The Biden Administration policy on LNG exports is pure Green New Deal/Net Zero orthodoxy. Any other power source but wind and solar is Evil Personified.

December 22, 2024 6:24 am

Exports of LNG will, for sure, NOT reduce natural gas prices in the US.

We should not export any of our fossil fuels, because they are needed to empower the US industrial economy.

Not exporting fossil fuels, and drill baby drill, will, for sure, keep energy prices low in the US, which enable companies based in the US to make low-priced products for our own use and for export to Europe and other markets.

That will give steady work to tens of millions of US workers which will strengthen their traditional communities and their way of life.

The only reason we are exporting LNG is per desire of the Deep State, because it wants to play geo-political games to “weaken Russia”, which had the opposite effect of strengthening Russia, and weakening Europe instead.

Scissor
Reply to  wilpost
December 22, 2024 7:02 am

I agree with many of your points.

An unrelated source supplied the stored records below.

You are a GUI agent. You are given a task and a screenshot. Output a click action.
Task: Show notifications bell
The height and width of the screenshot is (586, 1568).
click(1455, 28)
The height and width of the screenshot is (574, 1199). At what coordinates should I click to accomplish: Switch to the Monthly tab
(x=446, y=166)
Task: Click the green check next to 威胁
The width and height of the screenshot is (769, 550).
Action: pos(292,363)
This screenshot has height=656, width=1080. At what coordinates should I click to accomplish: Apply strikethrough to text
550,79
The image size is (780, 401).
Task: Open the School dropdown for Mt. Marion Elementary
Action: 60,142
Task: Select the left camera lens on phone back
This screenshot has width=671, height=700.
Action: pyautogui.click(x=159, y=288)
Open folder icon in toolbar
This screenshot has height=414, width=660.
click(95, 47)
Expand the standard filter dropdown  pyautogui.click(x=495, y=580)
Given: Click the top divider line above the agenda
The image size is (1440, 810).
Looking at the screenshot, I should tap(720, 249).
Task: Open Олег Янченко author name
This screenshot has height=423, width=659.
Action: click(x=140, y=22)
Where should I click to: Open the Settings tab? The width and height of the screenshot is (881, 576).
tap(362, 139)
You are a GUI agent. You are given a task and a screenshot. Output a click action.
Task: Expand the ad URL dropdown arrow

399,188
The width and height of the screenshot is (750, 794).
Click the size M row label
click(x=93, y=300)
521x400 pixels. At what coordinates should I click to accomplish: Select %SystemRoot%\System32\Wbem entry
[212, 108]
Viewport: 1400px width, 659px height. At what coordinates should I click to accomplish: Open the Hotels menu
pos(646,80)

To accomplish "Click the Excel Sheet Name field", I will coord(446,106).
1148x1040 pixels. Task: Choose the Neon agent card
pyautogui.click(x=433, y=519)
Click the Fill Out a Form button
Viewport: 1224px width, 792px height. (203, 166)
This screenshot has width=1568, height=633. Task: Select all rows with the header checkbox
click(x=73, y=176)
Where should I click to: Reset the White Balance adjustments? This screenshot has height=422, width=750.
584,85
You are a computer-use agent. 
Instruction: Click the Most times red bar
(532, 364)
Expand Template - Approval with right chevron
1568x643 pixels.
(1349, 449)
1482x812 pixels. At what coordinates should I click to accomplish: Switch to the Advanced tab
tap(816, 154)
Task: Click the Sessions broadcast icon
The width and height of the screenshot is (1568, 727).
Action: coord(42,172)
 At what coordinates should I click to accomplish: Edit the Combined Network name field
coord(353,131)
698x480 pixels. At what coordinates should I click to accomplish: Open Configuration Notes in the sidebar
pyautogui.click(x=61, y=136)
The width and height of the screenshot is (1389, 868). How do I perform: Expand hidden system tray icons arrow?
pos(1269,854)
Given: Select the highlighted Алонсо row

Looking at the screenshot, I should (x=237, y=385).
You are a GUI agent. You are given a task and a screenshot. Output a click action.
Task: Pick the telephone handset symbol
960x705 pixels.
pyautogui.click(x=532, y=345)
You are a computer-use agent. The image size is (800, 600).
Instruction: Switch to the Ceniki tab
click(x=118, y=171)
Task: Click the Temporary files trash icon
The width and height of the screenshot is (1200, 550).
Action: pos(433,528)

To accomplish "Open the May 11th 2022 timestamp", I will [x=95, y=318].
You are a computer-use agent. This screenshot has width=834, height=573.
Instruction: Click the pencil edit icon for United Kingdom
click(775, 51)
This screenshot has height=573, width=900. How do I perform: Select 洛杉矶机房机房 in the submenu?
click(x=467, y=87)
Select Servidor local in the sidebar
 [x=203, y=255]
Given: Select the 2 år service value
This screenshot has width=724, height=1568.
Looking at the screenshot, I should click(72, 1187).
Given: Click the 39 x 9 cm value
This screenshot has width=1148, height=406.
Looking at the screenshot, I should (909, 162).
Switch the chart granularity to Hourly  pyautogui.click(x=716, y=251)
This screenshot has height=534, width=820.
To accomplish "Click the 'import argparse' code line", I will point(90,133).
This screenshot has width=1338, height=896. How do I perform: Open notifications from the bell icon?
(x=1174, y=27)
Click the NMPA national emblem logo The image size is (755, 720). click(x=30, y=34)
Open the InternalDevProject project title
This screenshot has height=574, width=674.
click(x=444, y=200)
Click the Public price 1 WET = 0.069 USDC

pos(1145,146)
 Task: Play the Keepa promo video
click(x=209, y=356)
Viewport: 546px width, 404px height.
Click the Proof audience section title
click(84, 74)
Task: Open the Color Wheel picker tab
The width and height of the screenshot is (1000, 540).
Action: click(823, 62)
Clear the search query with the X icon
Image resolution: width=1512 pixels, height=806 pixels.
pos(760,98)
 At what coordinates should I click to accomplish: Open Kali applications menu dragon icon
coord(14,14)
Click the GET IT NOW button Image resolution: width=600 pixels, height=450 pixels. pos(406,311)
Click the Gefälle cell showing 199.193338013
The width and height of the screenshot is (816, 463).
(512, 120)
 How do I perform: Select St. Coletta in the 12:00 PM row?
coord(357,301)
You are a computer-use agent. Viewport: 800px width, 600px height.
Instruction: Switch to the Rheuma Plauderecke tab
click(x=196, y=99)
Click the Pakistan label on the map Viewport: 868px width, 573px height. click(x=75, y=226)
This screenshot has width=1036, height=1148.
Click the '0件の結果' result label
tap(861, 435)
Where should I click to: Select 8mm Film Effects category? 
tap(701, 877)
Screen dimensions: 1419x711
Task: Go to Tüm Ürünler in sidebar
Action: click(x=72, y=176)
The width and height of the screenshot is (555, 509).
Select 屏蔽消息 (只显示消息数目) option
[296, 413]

At the same time, owners of private resources ought to be able to carry out their business plans, so long as they follow relevant rules and regulations.

The U.S. as a whole benefits from selling products that reduce our trade deficit, however, I share your concern fundamentally about the effect of supply and demand on pricing.

In the case of LNG, the political chain pulling damages the businesses operating in this space, and just in general, Granholm is more likely than not to be on the wrong side of what is best for the U.S. If she’s against it, I’m for it and vice versa.

Reply to  Scissor
December 22, 2024 7:09 am

Once we allow fracking in places like NY state- there will be a huge oversupply for American needs.

Reply to  Joseph Zorzin
December 22, 2024 8:04 am

A lobotomy of Democrat elites would be needed, as a minimum.

We need to get rid of all subsidies for wind, solar, batteries, EV, heat pumps, etc.
They would cease to exist because financing would be unattainable.

In fact, we need to get rid of all subsidies for all sectors of the economy to get the federal government out of the private sector.

Jamaica NYC
Reply to  Joseph Zorzin
December 22, 2024 2:41 pm

NY is so crazy they might just constitutionally ban any resource extraction below the local water table. They are that nutz

Reply to  Scissor
December 22, 2024 8:03 am

The LNG export facilities in Louisiana, etc., received $billions of US subsidies over many years, to enable the Deep State and to enable the LNG infrastructure to thrive.

Owners of private resources should have an America-first mindset, which means US consumption of US resources.

Exports of US fossil fuels and minerals makes the US like a Third World nation.
They should be used by US industrial companies.

Plus, it takes those resources away from the Deep State to play geo-political games.

Scissor
Reply to  wilpost
December 22, 2024 10:01 am

I know of at least a couple of export facilities that began as import terminals. This illustrates the difficulty of prediction by both public and private finance sectors.

I support natural gas usage by manufacturers in the U.S. as you do, and I certainly favor limiting the DS, but as others have pointed out, we have plenty of natural gas here to go around, and domestic usage will always have the benefit of not needing to be liquefied.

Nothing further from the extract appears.